Disregard for realism makes Mary Kom a forgettable biopic

Priyanka Chopra
Priyanka Chopra as Mary Kom

When one goes to watch a sports film at a theater, it’s already prescribed in the mind of the viewer that the final scene will involve the protagonist having his/her arms high in the arm, triumphant in victory despite all the struggles they had to face through the previous couple of hours on screen.

This movie is no different.

..but not before Mary Kom hears from her husband Onler of her infant son having to go through a heart surgery, just five minutes before her World Championship final bout. Yeah, that’s right, five minutes before possibly, until then, the biggest match of her career.

A movie riddled with cinematic liberties

But of course, in true Bollywood style, Kom rises from an emotional and physical beating, to come out on top.

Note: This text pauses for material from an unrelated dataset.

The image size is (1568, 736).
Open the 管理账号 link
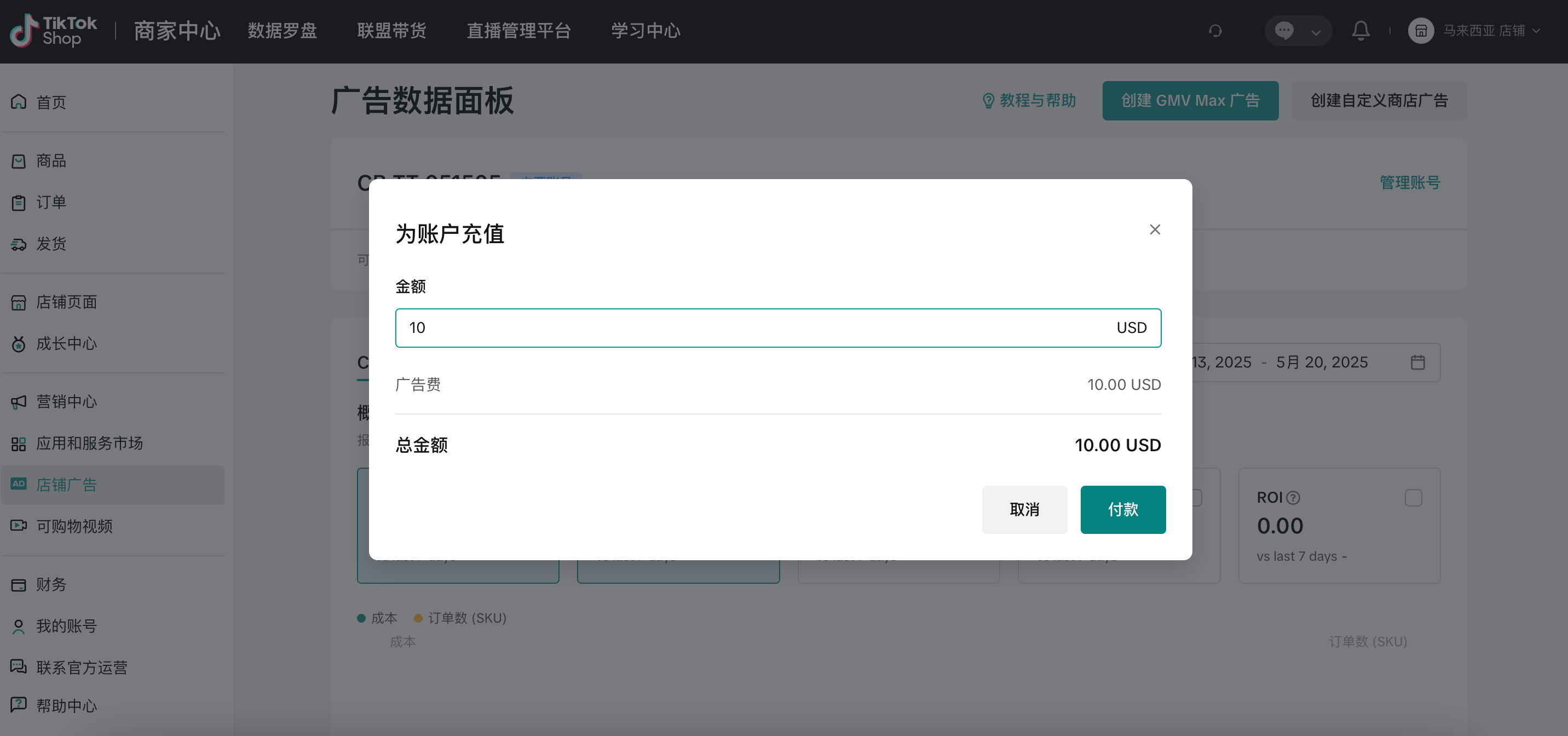[1410, 181]
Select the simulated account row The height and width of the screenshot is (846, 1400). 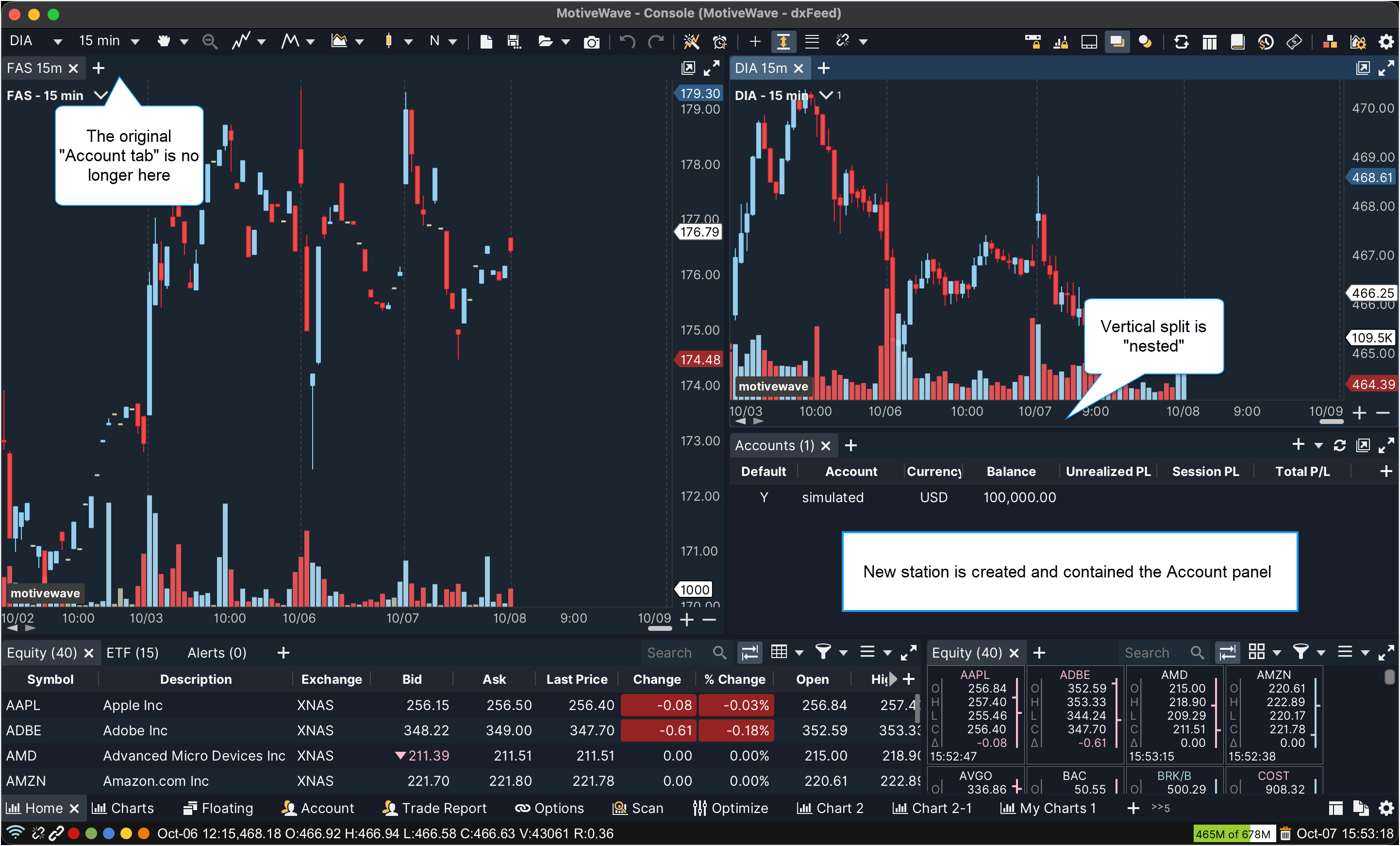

That’s where the film finishes. In 2008/2011. Kaput.

The confusion over which year the movie ends is down to the fact that the filmmakers have taken the liberty to combine two events that happened three years apart. 2008 was the year Kom won her first gold at the World Championships, post the birth of her twins, against her great rival Steluta Duta of Romania (Sasha Podolski of Germany in the film) in Ningbo, China.

It was only three years later that her son Nainai suffered from a problem with his heartbeat and had to undergo an operation for the same. The surgery was conducted only after Mary had returned from China after winning a gold at the Asia Cup, a tournament she entered having already known about Nainai’s illness.

Sure, cinematic leniency can be granted. But not to the extent where you showcase Barack Obama as a character in a feature about World War II.

The Olympics, anyone?

Wait, did I say the movie ends in either 2008 or ‘11? But it’s a fact that most folk who don’t follow boxing in the country got to know her only in 2012 because of her performance at the Olympics in London. You make a film about Mangte Chungneijang Kom and don’t add the part when she became just the third Indian woman to win a medal at the biggest sporting gala in the world? You don’t show quite possibly her proudest moment – carrying the Indian flag at the closing ceremony of the same Games?

Mary Kom
Mary Kom, after winning the bronze medal at the Olympics

If you’ve read Mary Kom’s autobiography ‘Unbreakable’, you’d realise that the most intriguing part of her life consisted of the hardships she had to face during her childhood. That was something that made the Olympic bronze medalist into what she is today. Growing up in penury is grim and may seem even more so on the big screen, but when done properly, it can make for some great cinema.

The movie almost completely ignores the early part of her life, apart from showing her cling on to a boxing glove by her bedside, the same glove she uses when she takes up training years later. What about the years in between? They make for a compelling read in the book, but absolutely none of it is mentioned in the film.

Disregard for realism

When a biopic is made, surely one of the things that should be high on the priority is realism.

Practicality is thrown out of the window here though. As if the finale wasn’t bad enough, in one scene, Kom is seen fighting a local pehlwan, and she then goes on to defeat him despite being less than half his size. While this gets you whistles and cheers from some viewers in a cinema hall, it makes the vast majority feel disenchanted by the disregard shown to a real-life story.

Talking of the pehlwan, he later reappears as a rebel who comes across Kom who’s in labour. A remarkable coincidence, which gives you the impression that the movie directors had been reading a lot of Khaled Hosseini’s works before working on the script.

The troubles in Manipur

One person who was an important figure in Mary’s life and who has been completely ignored in the film is her father-in-law Reikhupthang Kamang. When he was assassinated by the Manipur Komrem National Front in 2006, Kom almost gave up boxing, blaming her fame for his death.

At the same time, Onler was losing his mind and had even thought of joining the insurgency to avenge his father’s death. Surely, such an important occurrence in her career deserved some screen time. Instead, we get just one mention of Mr. Kamang, during the baptism of the twins, where one of them is named after Onler’s deceased father.

In the end, what could have been a film that could have inspired the nation ends up being a mundane masala flick. A respectful Jake LaMotta turns into a poor man's Rocky Balboa. A tale that could have reduced you to tears, doesn’t even manage to get a strand of hair on your body to stand in attention.

Mary Kom deserved better. Much better.